> PAGE:
────────────────────────────────────────

Results 1 to 8 of 8

Thread: Fairytale Archive Structure

  1. #1
    Tester
    Stephan Busch's Avatar
    Join Date
    May 2008
    Location
    Bremen, Germany
    Posts
    872
    Thanks
    457
    Thanked 175 Times in 85 Posts

    Talking Fairytale Archive Structure

    A proposal for optimal steps during archiving. As this doesn't exist right now I call it fairytale.

    Click image for larger version. 

Name:	fairytale-.png 
Views:	690 
Size:	12.1 KB 
ID:	2646

    * only red colored groups benefit from solid archiving
    * data segmentation means to check if input data is smaller when encoded or just stored and apply best choice
    (to be tested on each block of each group, e.g. every few megabytes)
    * deduplication in style of ZPAQ, Exdupe...
    * enhanced matchfinder such as REP / SREP
    * integrity checks using adler-32
    * encryption using AES
    * unicode support

    Where the data segmentation is an important feature that is not widely spread/researched at the moment.

────────────────────────────────────────

> WRITTEN EXERCISE:
Reproduce word for word the passage of the archiving proposal that opens with the words "A proposal for" and closes with "every few megabytes)".

> ENTRIES SUPPLIED:
────────────────────────────────────────

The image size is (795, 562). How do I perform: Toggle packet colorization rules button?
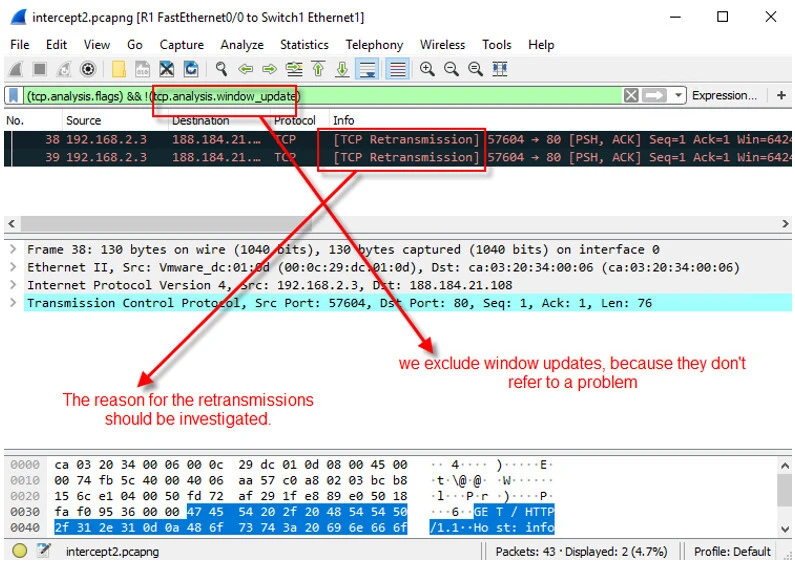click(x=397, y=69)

────────────────────────────────────────

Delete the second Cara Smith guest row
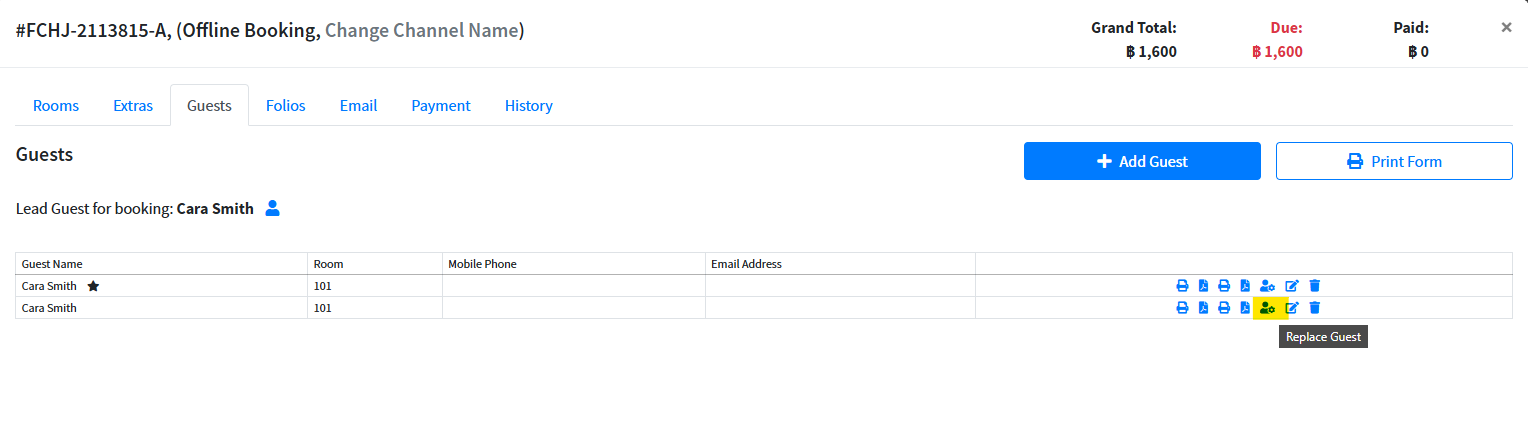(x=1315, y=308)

────────────────────────────────────────

> ANSWER TO THIS EXERCISE:
A proposal for optimal steps during archiving. As this doesn't exist right now I call it fairytale.

    Click image for larger version. 

Name:	fairytale-.png 
Views:	690 
Size:	12.1 KB 
ID:	2646

    * only red colored groups benefit from solid archiving
    * data segmentation means to check if input data is smaller when encoded or just stored and apply best choice
    (to be tested on each block of each group, e.g. every few megabytes)